The Salzburg school of either composing, trumpet-playing, or both kept the clarino tradition of the baroque era going well into the classical period. Consider the Leopold Mozart concerto, which, while not as extreme as the M. Haydn D major 'concerto', still makes significant demands on the soloist. Look no further than the trumpet parts of Leopold's son, and you see that there was a quick and marked change in trumpet writing in only a generation's time.

A letter from Leopold exists claiming that his son wrote a trumpet concerto, but, alas no score has survived - if Mozart did, in fact, write the work. It was to have shared the bill with his "Orphanage Mass" in C-minor, written when the younger Mozart was just twelve years of age. Interestingly, that mass calls for additional ripieno trumpets (and/or trombones), so there was something brassy going on, then.

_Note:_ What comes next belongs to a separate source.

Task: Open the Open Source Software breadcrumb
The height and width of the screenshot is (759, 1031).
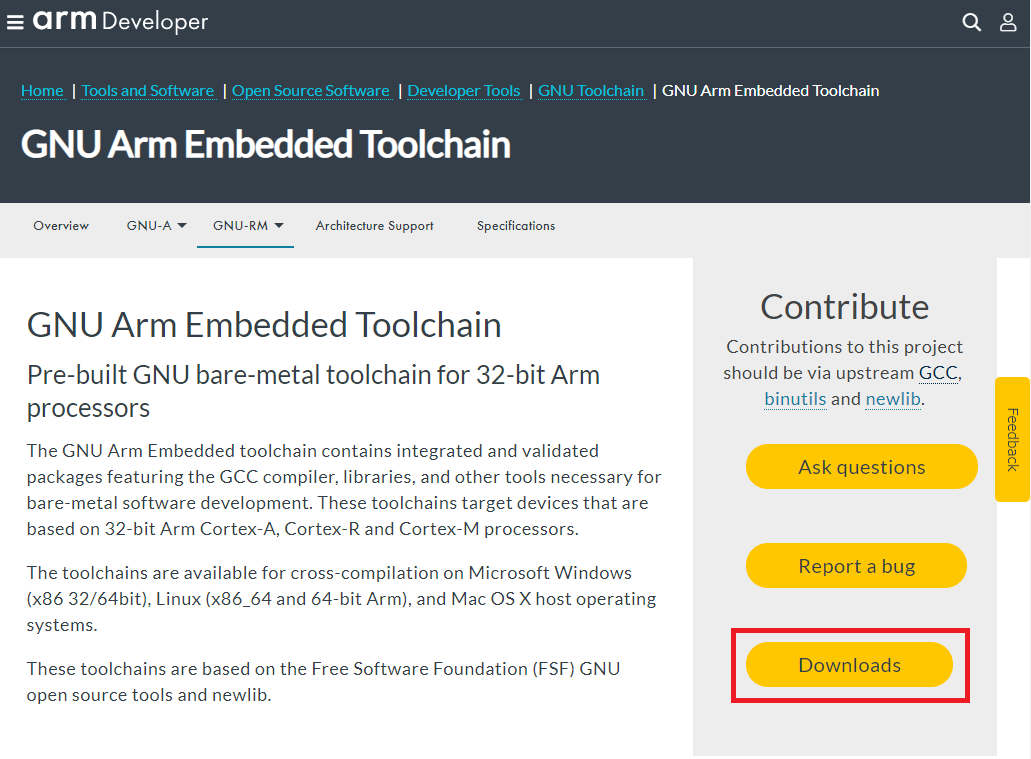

Leopold did warn his son against spending too much time with Michael Haydn, whose drinking problems were known in Salzburg...though this probably has little to do with either composer's trumpet writing!

If you compare the concerti of Michael Haydn with those of his older brother, you see a direct example of the heights of baroque-era clarino writing extending into the classical era, contrasted with the new, middle-register possibilities of a properly classical concerto for (a unique version of) our instrument. Above, I did put the word "concerto" in quotes when referring to the Michael Haydn D-Major, as this work comes down from an orchestral suite. The C-Major concerto, other suites, and several other works by this composer that employ the trumpet display a similarly EXTREME approach to clarino writing.

And, he was not alone --- we live in the future, go googling to your heart's content, and look up some info on this unique era in trumpet writing. Not everything exists in public domain sources, but a surprising amount does.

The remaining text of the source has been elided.